While I was working as an embedded systems engineer, I was a member of the team that developed v2 of the Micro Air Data Computer (uADC). During beta testing of the v2 uADC we encountered a bug involving clock skew while the aircraft was in flight.
Background
The uADC is typically mounted on UAVs or other aircraft and is used to measure flight characteristics like:
- angle of attack
- angle of sideslip
- altitude
- ambient pressure
- ambient temperature
In addition, the uADC has integrated GPS/INS functionality with each sample containing:
- latitude
- longitude
- velocity vector
- acceleration vector
Every 10 milliseconds the uADC samples pressures from each of the five ports on its probe and uses these pressures to compute the flight characteristics. The uADC outputs samples via the serial port and logs to onboard USB flash memory.
The Issue
A customer was collecting meteorological data in the Arctic via high altitude UAV flights and reported an anomaly in their logs: they had more samples than expected for their flight time.
The Investigation
While reviewing the logs, we noticed that data from the GPS was updating at irregular intervals.
Since GPS messages are received once per second, latitude and longitude values are only updated 1 out of every 100 samples.
When the uADC boots, the timestamp from the first GPS message received is used to initialize the uADC’s clock. Afterwards, the sampling process begins and the clock is incremented every millisecond by a timer interrupt (giving the uADC’s clock 1ms precision).
Expected Timing
Because the GPS messages contain timestamps with single-second precision, we initialize the uADC’s clock’s millisecond value to 0. We expected a sample to be triggered immediately after receiving a GPS message at the start of a new second and we expected the latitude and longitude to be updated at the new second boundary.
Actual Timing
Instead, we noticed that as the flight time increased latitude and longitude started being updated at irregular timestamps. After further investigation, we noticed there were 100 samples in between GPS updates in some cases (instead of the 99 expected).
Why were extra samples being logged?
We knew that the GPS updates happen at exactly 1 second intervals, as GPS messages are received at extremely precise times. If there are 100 samples in between GPS updates (instead of the expected 99) it must be because we are sampling too frequently.
The same timer interrupt that drives the uADC’s clock also triggers the sampling process.
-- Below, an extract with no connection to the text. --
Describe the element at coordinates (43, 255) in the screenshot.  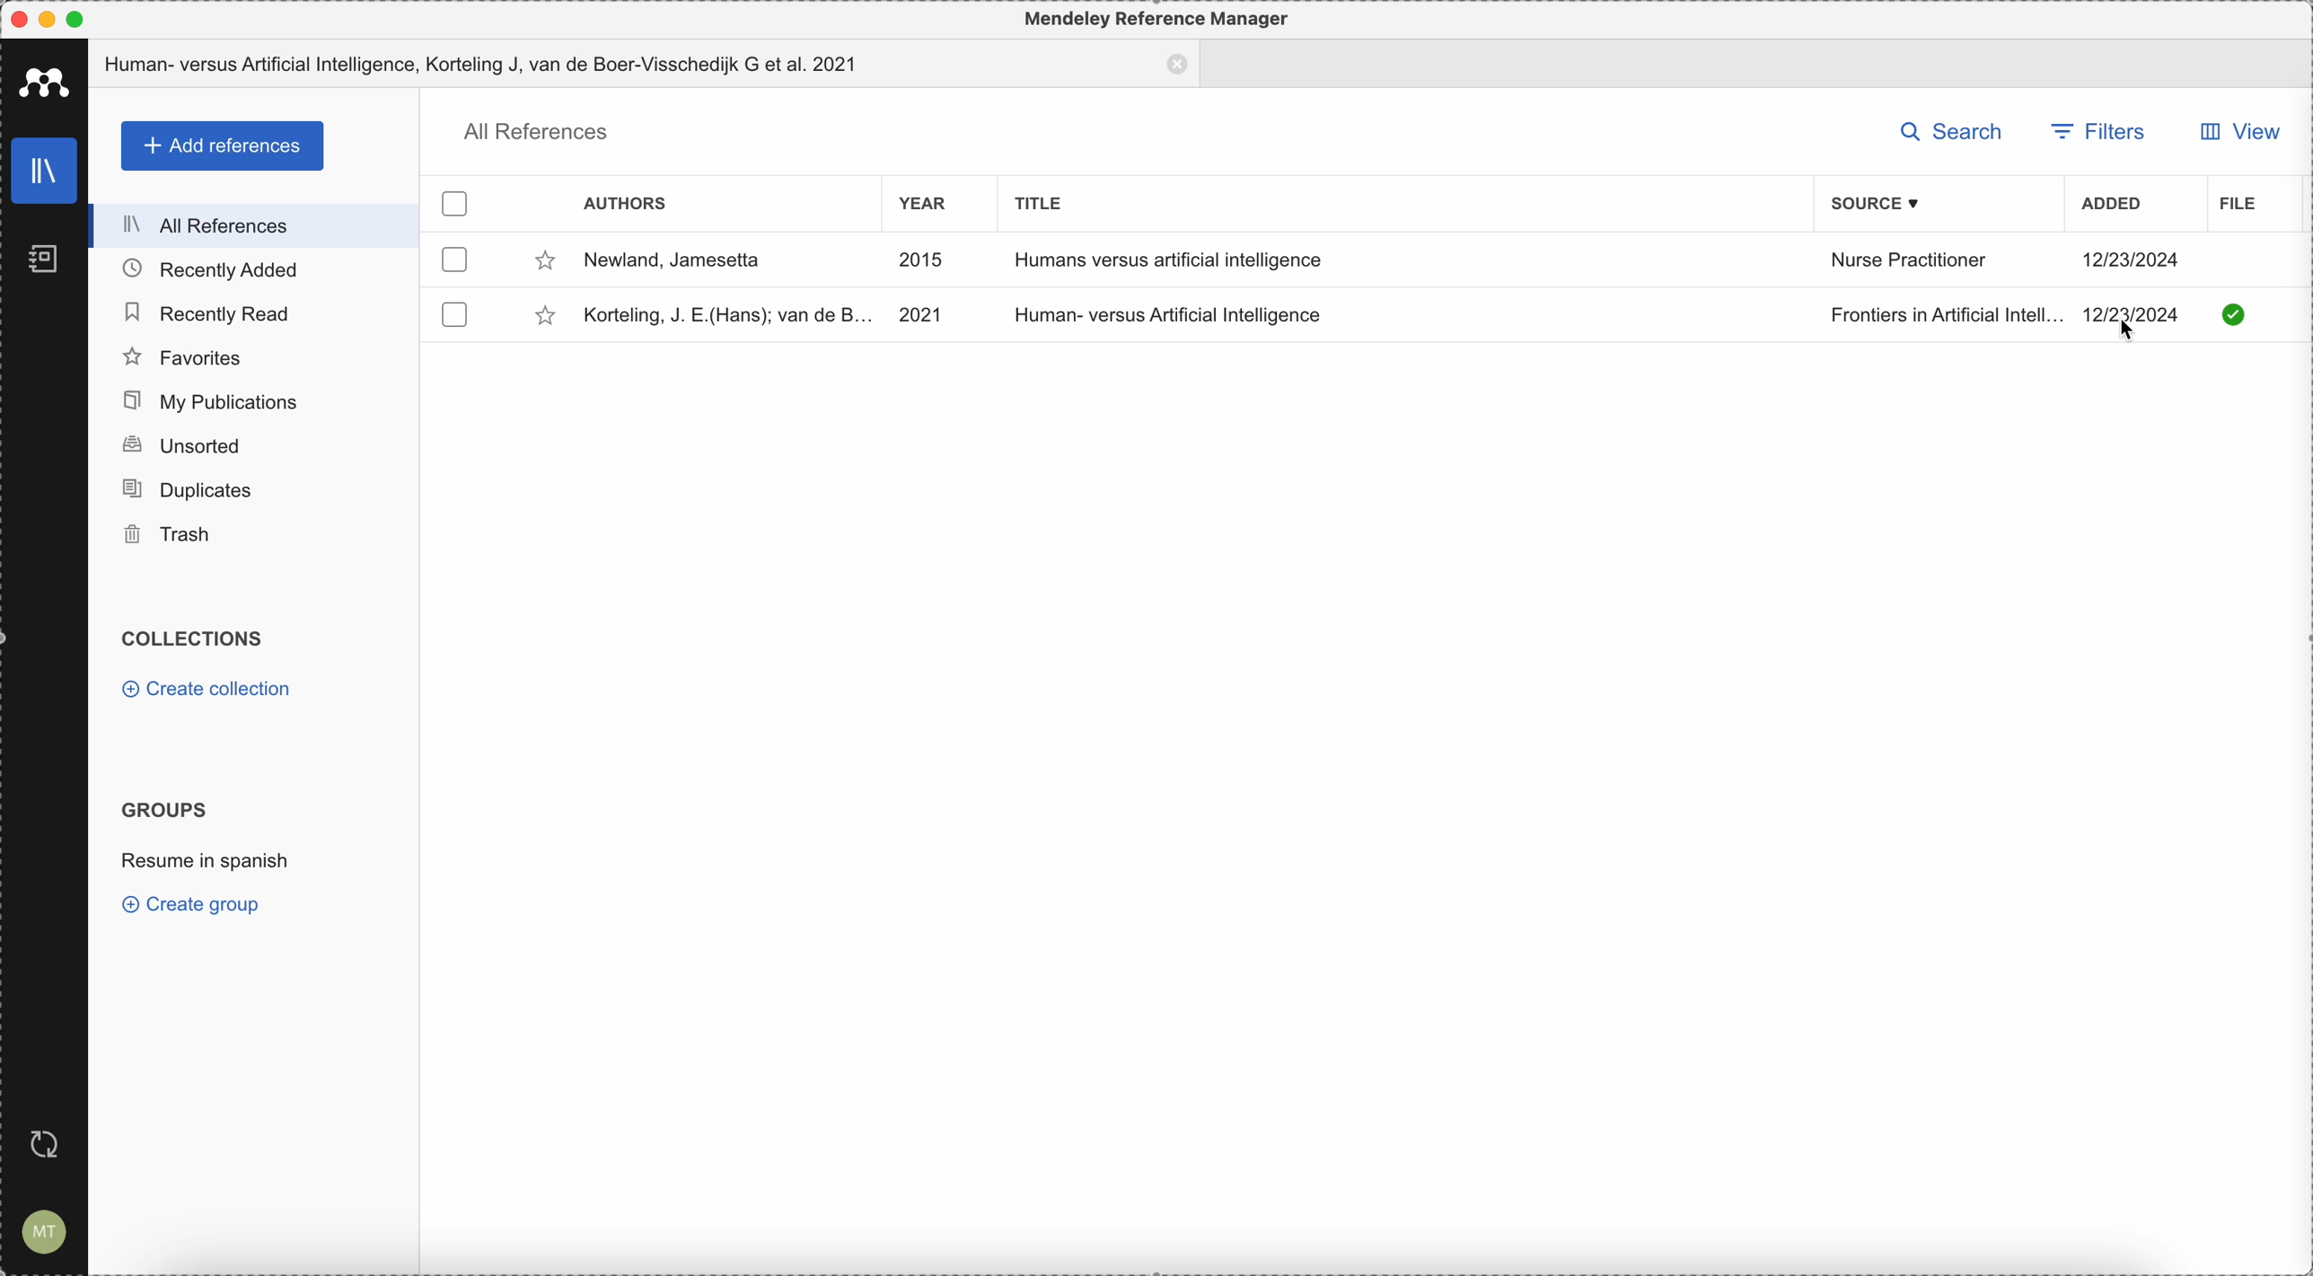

Because there were too many samples in the log, we deduced that the timer interrupt must have executed too frequently.
Why was the timer interrupt firing too frequently?
A timer interrupt is initialized to periodically execute after a certain number of CPU cycles. We wanted our interrupt to fire every millisecond. Our CPU was clocked at 60 MHz, so we initialized the interrupt to fire every 60,000 CPU cycles.
If our interrupt was firing too frequently, our CPU must be overclocked.
Approximating our actual CPU frequency
Assume the customer’s flight time was exactly four hours and 10 extra samples were logged over their flight.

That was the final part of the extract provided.